Two men kicked out of stadium on suspicion of betting in Eng vs Aus women’s match
As the England women’s one-day international match proceeded towards a win against Australia in Bristol, two men were kicked out of the stadium on suspicion of illegal betting, with the England and Wales Cricket Board (ECB) on high alert for the fourth Ashes Test slated to take place next week.
The suspects were singled out by the board’s anti-corruption officer, who was scouring through the crowd for suspicious demeanour, the Daily Mailreported.
“Two people were ejected from the venue for breaking ground regulations. The ICC and the ECB take anti-corruption seriously,” a statement by ECB read.
The first man was spotted via multiple mobile phones a while after the match had begun.

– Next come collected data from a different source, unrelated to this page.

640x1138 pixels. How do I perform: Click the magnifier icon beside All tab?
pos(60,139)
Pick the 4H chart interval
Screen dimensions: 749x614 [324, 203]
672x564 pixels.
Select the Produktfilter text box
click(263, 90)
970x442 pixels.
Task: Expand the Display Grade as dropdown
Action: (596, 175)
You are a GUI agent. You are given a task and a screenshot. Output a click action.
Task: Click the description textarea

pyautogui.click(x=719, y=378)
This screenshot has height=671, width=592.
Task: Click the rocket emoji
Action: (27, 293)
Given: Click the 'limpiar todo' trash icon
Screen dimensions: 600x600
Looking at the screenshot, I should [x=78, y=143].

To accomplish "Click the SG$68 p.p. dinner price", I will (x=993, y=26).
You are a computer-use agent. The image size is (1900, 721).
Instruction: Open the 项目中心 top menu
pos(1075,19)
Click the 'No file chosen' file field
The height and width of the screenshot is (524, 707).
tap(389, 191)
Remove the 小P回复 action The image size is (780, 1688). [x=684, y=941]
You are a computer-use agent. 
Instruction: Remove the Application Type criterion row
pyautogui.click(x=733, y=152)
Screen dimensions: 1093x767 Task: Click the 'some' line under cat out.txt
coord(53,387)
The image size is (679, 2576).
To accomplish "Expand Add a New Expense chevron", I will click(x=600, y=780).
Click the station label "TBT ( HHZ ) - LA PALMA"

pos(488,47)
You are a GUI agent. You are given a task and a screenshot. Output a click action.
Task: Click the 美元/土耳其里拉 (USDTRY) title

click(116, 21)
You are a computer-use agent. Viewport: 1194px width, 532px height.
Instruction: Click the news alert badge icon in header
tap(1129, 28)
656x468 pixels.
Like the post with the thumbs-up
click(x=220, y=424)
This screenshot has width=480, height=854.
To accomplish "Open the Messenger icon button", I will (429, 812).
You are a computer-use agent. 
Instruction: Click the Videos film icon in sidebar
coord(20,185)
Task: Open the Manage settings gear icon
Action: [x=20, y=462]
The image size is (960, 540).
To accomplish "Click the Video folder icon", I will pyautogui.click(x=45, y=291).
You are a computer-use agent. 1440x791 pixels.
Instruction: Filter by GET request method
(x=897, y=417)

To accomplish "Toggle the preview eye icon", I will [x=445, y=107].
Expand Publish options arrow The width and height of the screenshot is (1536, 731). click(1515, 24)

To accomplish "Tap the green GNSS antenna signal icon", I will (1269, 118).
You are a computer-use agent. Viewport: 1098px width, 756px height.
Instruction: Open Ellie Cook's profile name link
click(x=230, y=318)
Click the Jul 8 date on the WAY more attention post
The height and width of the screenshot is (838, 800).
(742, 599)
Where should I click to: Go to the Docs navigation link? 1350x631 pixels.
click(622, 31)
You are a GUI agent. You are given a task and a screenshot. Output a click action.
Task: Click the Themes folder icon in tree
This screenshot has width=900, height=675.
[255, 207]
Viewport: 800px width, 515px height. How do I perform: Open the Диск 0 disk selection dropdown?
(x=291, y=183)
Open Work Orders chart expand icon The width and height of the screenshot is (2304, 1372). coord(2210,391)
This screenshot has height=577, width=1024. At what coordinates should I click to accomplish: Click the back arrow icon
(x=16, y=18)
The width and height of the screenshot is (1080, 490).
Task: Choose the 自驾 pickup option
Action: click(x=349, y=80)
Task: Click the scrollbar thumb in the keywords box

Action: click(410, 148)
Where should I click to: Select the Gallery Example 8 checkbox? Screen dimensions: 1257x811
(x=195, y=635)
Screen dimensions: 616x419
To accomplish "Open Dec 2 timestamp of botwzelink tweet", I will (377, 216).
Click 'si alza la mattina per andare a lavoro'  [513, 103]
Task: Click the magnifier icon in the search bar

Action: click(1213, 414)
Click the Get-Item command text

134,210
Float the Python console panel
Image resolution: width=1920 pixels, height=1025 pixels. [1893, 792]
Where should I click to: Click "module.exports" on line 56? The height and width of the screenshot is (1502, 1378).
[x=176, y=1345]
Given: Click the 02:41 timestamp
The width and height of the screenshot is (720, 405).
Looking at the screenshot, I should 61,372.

He had admitted ‘pitch-siding’, an outlawed practice at sporting venues where real-time data is transmitted to illicit bookmakers in India, who exploit the delay in TV broadcasts to manipulate betting odds.
The other man initially denied any misconduct; however, he was later found to have lied about the number of phones he owned. Eventually, he was also escorted out of the Seat Unique Stadium with the assistance of Avon and Somerset Police.
In a separate incident, an unnamed English player reported being approached by suspicious individuals on social media before a match, where she was asked to share a photo of the pitch.
Concerns have increased regarding illegal gambling practices surrounding the fourth Ashes Test at Old Trafford, as an Airbnb booking for Manchester was discovered on one of the confiscated phones.
During the third Test at Headingley, at least one person was escorted out for engaging in pitch-siding, prompting ECB anti-corruption officials to remain on high alert for future matches.
The Ashes series, both men’s and women’s, attracts significant attention from illegal gamblers, who pay individuals £100 to £200 per day to be present at the grounds and relay live information from televised matches, a Daily Mail article mentioned.
It is estimated that there are approximately 100,000 illegal bookies operating in India, where cricket remains the primary focus of sports betting.